Date: Fri, 16 Apr 1999 15:53:42 -0600
Reply-To: Aleece Hoffmann <AleeceHoffmann@FIRSTHEALTH.COM>
Sender: "SAS(r) Discussion" <SAS-L@UGA.CC.UGA.EDU>
From: Aleece Hoffmann <AleeceHoffmann@FIRSTHEALTH.COM>
Subject: Re: Random sample from a large dataset.
Content-Type: text/plain; charset=US-ASCII
Chapter 12 of "SAS Language and Procedures, Usage 2" covers various methods of random sampling (aproximate or exact size, with or without replacement, simple or stratified, etc.) in depth.

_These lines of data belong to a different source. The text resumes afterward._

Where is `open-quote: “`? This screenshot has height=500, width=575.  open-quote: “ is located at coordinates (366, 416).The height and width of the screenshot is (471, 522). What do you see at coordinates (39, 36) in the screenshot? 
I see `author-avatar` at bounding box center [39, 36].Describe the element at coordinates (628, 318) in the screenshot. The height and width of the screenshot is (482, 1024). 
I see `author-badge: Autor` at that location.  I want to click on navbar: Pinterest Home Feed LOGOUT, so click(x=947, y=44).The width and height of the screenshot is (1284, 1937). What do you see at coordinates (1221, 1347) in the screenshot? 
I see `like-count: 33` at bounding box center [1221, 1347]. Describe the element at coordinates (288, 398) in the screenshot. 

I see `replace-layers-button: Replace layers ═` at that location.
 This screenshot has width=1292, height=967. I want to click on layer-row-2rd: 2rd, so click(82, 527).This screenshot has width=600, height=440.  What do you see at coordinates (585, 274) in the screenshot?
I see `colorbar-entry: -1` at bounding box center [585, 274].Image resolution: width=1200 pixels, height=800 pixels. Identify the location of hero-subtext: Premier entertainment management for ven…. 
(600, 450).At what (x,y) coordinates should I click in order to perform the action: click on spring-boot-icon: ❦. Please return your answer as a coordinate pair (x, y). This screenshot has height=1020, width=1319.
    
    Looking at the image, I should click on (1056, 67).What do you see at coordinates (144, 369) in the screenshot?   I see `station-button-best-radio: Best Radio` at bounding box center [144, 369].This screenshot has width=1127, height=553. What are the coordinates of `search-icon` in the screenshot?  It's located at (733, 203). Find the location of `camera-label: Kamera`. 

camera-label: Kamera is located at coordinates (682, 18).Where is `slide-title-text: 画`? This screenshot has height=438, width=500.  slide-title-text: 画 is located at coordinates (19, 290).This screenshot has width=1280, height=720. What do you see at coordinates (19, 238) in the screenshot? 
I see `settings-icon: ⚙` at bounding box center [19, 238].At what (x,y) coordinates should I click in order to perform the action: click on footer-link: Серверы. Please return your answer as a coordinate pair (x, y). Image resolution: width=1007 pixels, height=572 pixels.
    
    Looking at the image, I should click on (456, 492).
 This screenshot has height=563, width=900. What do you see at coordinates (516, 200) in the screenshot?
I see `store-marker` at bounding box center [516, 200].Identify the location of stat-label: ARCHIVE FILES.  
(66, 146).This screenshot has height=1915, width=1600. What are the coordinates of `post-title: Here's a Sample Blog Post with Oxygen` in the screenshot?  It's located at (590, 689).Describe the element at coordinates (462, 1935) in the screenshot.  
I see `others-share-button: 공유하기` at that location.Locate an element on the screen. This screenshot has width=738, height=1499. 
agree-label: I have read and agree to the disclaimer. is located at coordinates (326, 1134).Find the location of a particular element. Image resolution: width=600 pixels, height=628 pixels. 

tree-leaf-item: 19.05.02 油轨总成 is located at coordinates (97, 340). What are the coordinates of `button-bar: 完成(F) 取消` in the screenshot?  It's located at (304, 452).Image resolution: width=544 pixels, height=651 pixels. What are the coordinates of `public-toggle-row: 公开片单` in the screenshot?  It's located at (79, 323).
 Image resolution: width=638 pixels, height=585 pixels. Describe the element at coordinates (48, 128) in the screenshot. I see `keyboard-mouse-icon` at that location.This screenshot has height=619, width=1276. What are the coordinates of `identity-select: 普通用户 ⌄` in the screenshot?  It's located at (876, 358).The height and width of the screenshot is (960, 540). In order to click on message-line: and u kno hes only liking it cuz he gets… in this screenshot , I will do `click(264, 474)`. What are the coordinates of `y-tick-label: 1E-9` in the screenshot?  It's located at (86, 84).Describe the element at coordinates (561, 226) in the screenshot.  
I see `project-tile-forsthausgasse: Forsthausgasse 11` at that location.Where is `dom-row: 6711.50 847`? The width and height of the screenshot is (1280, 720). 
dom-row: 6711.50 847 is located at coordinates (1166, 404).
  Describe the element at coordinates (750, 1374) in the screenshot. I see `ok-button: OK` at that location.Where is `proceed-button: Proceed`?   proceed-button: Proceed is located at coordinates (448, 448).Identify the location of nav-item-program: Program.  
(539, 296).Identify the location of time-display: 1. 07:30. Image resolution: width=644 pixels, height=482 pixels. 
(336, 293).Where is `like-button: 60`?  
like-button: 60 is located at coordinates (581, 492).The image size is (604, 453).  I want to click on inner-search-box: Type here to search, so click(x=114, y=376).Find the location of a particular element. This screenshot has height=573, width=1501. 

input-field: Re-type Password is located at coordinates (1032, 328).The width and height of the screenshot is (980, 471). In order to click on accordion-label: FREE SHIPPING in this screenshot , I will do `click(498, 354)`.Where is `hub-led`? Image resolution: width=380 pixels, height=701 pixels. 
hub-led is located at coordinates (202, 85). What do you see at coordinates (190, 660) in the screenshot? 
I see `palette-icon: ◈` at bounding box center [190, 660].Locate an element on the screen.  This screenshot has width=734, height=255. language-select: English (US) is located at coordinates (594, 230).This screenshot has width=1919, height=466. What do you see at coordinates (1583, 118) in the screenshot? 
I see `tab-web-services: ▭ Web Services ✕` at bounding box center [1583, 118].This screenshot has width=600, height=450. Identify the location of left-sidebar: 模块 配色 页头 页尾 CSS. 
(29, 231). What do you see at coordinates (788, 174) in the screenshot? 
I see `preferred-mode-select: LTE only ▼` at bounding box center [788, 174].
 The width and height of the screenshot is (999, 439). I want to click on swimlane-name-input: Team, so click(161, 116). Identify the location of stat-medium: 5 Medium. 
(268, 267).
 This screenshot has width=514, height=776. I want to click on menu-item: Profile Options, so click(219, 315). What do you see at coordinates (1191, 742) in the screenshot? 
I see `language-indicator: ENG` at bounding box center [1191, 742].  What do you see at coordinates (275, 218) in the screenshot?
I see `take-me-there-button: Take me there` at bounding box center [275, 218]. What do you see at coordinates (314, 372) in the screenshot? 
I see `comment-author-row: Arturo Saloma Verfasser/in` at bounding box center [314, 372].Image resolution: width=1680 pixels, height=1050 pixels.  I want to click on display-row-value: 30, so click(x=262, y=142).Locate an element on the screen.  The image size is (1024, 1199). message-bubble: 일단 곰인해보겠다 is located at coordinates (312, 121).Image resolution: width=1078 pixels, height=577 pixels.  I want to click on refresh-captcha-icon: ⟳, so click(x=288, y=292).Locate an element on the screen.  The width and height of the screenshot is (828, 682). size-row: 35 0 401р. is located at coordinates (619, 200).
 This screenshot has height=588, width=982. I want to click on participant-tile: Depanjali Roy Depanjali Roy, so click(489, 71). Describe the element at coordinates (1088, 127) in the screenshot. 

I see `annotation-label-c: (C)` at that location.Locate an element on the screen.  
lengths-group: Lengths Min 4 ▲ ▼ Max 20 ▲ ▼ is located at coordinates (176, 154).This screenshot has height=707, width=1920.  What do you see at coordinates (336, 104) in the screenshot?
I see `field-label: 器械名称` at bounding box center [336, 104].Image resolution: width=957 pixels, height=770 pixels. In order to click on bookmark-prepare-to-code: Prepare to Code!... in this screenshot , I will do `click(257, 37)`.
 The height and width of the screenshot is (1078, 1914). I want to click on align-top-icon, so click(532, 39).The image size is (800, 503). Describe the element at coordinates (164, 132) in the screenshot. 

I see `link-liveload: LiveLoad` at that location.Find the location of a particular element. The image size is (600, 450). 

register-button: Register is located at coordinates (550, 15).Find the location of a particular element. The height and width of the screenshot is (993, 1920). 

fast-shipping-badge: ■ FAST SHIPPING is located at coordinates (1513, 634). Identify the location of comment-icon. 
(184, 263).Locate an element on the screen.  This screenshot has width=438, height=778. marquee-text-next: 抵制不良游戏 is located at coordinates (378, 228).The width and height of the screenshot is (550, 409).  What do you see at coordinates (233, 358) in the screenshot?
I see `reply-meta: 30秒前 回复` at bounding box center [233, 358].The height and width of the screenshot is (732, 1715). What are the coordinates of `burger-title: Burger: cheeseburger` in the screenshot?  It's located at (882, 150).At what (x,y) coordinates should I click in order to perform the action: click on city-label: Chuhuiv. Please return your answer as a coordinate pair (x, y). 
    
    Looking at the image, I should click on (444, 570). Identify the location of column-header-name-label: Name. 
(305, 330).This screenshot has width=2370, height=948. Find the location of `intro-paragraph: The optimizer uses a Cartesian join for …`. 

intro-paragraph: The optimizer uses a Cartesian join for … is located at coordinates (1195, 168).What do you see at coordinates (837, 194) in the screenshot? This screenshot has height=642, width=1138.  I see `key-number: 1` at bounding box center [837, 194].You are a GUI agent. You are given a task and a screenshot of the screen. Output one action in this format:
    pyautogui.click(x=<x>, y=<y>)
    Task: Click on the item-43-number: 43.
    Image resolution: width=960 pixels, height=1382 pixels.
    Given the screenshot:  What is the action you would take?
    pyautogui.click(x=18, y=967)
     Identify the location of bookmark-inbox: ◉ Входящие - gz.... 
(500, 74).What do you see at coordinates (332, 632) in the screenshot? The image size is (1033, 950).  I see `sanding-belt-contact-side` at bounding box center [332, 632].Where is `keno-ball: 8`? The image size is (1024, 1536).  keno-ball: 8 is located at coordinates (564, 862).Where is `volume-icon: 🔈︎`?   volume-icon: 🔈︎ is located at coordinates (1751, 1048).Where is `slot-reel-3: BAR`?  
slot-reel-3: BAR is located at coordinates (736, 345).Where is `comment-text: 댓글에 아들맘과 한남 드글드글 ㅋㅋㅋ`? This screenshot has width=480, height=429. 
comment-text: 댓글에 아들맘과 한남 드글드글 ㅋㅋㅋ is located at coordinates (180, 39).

If you can live with an approximate-sized sample, try using the RANUNI() function in a WHERE statement in your PROC like this:
%LET library = WORK;
%LET dataset = mydata;
%LET sample_n = 50000;
%LET randseed = 12345;
/** Use any positive integer for a repeatable sample, or use zero or negative
integer for a different sample each run (i.e. system time used as seed) **/
/** Use your favorite method to put the total number of obs into a macro variable (called total_n here).**/
/** It could be as simple as a %LET if you already know the value, but I like to use an autocall utility macro (see below). **/
%obscount (method=sysfunc, dsname=&library..&dataset, result=total_n)
/** run your favorite PROC using random sampling **/
PROC MEANS DATA=&library..&dataset;
WHERE RANUNI(&seed) <= &sample_n/&total_n;
TITLE1 "Summary Statistics for Random Sample from &library..&dataset";
RUN;
/** <cut here> **/
/** Put this macro definition in an autocall library or %INCLUDE it **before** calling it **/
%MACRO obscount (method=sysfunc, dsname=_LAST_, result=_nobs_);
%** This is the stripped-down guts of an autocall utility macro I usually use to put the number **;
%** of obs in a dataset into a macro variable using my choice of several methods. **;
%** This piece of the code is based on an example on p. 242 of "SAS Macro Language Reference." **;
%GLOBAL &result;
%IF %UPCASE(&method) = %UPCASE(sysfunc) %THEN %DO;
%LOCAL dsid rc;
%LET dsid = %SYSFUNC(OPEN(&dsname));
%IF &dsid %THEN %DO;
%LET &result = %SYSFUNC(ATTRN(&dsid, NOBS), 32.0);
%LET rc = %SYSFUNC(CLOSE(&dsid));
%END;
%ELSE %PUT Open for dataset &dsname failed - %SYSFUNC(SYSMSG());
%END;
%LET &result = &&&result;
%IF &&&result ~= %THEN %PUT NOTE: Dataset %UPCASE(&dsname) has &&&result observations.;
%MEND obscount;
/** <cut here> **/
Aleece Hoffmann
Programmer Analyst
Information Systems
First Health
750 Riverpoint Drive
West Sacramento, CA 95605
916-374-4808
916-374-4929 fax
AleeceHoffmann@FirstHealth.com
>>> "Towns, Brian" <BTowns@FLEETCC.COM> 04/16/99 12:33:38 >>>
Is there any way to select a random sample of 50,000 obs from a
large table as input into proc means for example.
Thanks in advance,
Brian